AI has a thirty percent chance of ending humanity

β€œThere's a 10 to 30 percent chance it kills us all, but there's a 70 percent chance that we live in an age of abundance that you couldn't even have contemplated 10 years ago. I'm incredibly optimistic about AI, but I'm being kind when I say it is a one in three chance of being wiped out by the end of the century.”

β€” Brett Oppenheim

Confucian clans handled everything; European corporations specialized by purpose

β€œChinese society became organized in clans, in large lineages, which performed the same functions as the European corporation, but they were different in that the same organization produced sustained cooperation in many domains. So, you had a single clan that settled disputes, organized the religious ceremonies to honor your ancestors.
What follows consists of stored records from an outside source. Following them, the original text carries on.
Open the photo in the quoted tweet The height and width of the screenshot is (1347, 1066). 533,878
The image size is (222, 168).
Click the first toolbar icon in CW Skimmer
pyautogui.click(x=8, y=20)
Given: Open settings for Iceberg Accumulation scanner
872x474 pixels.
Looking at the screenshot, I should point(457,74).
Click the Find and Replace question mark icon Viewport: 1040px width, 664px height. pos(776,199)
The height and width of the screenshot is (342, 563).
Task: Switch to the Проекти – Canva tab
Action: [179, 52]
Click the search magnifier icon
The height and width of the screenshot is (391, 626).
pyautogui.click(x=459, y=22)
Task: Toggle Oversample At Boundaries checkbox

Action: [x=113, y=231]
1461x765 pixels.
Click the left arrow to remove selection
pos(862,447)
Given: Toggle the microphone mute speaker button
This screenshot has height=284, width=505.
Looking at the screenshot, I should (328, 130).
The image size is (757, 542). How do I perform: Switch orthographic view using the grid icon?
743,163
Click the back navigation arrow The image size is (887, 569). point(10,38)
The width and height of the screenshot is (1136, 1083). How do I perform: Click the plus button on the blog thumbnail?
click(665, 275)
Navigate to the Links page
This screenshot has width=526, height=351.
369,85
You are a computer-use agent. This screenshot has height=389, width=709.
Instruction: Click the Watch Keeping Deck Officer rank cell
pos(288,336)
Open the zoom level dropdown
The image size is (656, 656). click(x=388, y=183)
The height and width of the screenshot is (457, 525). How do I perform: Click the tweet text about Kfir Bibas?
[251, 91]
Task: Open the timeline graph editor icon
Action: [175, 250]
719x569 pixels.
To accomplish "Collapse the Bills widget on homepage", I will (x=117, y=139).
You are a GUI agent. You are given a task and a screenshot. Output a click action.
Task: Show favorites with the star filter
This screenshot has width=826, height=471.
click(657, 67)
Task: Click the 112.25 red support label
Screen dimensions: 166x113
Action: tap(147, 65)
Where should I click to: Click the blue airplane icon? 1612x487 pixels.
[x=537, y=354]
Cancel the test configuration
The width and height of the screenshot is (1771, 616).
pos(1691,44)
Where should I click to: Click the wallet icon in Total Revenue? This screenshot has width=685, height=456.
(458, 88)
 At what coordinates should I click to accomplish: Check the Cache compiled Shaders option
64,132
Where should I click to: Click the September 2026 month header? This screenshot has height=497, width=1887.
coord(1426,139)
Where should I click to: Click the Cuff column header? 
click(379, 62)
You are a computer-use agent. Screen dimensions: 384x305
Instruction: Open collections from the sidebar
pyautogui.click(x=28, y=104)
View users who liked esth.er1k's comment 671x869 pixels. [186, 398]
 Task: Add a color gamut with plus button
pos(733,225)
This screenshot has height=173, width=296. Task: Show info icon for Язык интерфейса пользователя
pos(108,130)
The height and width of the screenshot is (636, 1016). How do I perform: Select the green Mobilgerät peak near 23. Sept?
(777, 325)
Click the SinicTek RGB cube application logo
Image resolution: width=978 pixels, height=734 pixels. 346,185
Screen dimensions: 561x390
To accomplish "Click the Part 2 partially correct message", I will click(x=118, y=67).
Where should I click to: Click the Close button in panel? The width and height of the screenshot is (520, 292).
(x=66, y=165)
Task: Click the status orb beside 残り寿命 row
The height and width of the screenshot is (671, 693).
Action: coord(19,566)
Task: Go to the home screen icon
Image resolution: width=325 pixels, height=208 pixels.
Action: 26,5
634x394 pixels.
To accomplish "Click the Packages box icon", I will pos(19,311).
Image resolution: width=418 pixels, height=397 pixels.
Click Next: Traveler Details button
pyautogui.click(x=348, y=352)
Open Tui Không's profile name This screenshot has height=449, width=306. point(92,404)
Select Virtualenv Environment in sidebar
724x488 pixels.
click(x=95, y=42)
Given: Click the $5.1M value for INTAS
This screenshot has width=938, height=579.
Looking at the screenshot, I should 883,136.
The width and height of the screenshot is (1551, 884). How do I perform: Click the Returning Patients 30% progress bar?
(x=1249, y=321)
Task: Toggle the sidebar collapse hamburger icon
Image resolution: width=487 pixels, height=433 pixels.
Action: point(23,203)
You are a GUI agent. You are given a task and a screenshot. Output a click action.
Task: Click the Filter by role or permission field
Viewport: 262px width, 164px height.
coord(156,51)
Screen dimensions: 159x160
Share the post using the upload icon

It provided this settlement of disputes, it facilitated trade, and provided a variety of public goods. Whereas in Europe, you had a plethora of different corporations, once one for each purpose.”

β€” Guido Tabellini

American China expertise is collapsing at a critical moment

β€œI mean, I think the latent interest is there, but I think in terms of numbers, we are certainly down, and I don't think it helps that sort of the kind of funding for the study of Chinese language at traditional centers of excellence throughout the United States has been way cut. And to add it to that is the concern that if you go to China, what kinds of positions in the United States government could you get in the future? And apparently, I hear it so bad that even in the embassy in Beijing, they don't have enough kind of qualified Americans with the language expertise to staff this kind of a visit. So we're in dire straits here, right?”

β€” Jessica Chen Weiss

Strauss fever gripped post-Tiananmen intellectuals disillusioned by 1989's failure

β€œStrauss and the Chinese intellectuals who come out of Tiananmen have a very similar approach to the world. Like they think about the world in very similar ways. Primarily, they see quote unquote modernity in crisis. So so Strauss thinks that the modern West has sort of like lost faith in itself. And not just Liu Xiaofeng, a lot of scholars who come out of the 1989, Tiananmen movement feel like China is in a period of crisis, because the movement that animated 1989, the new enlightenment, the belief that China would sort of progress into this liberal democracy and become, you know, join the the civilized world failed.”

β€” Chang Che

The US-China AI race mirrors the Manhattan Project

β€œIt's very reminiscent of the Manhattan Project. If it was just America that was a hegemonic power and there was no Germany during World War II, maybe we would have taken more time and been a little bit more thoughtful from a philosophical moral perspective. But we didn't. It was a race. We were racing full steam ahead because we don't want China to get there before us.”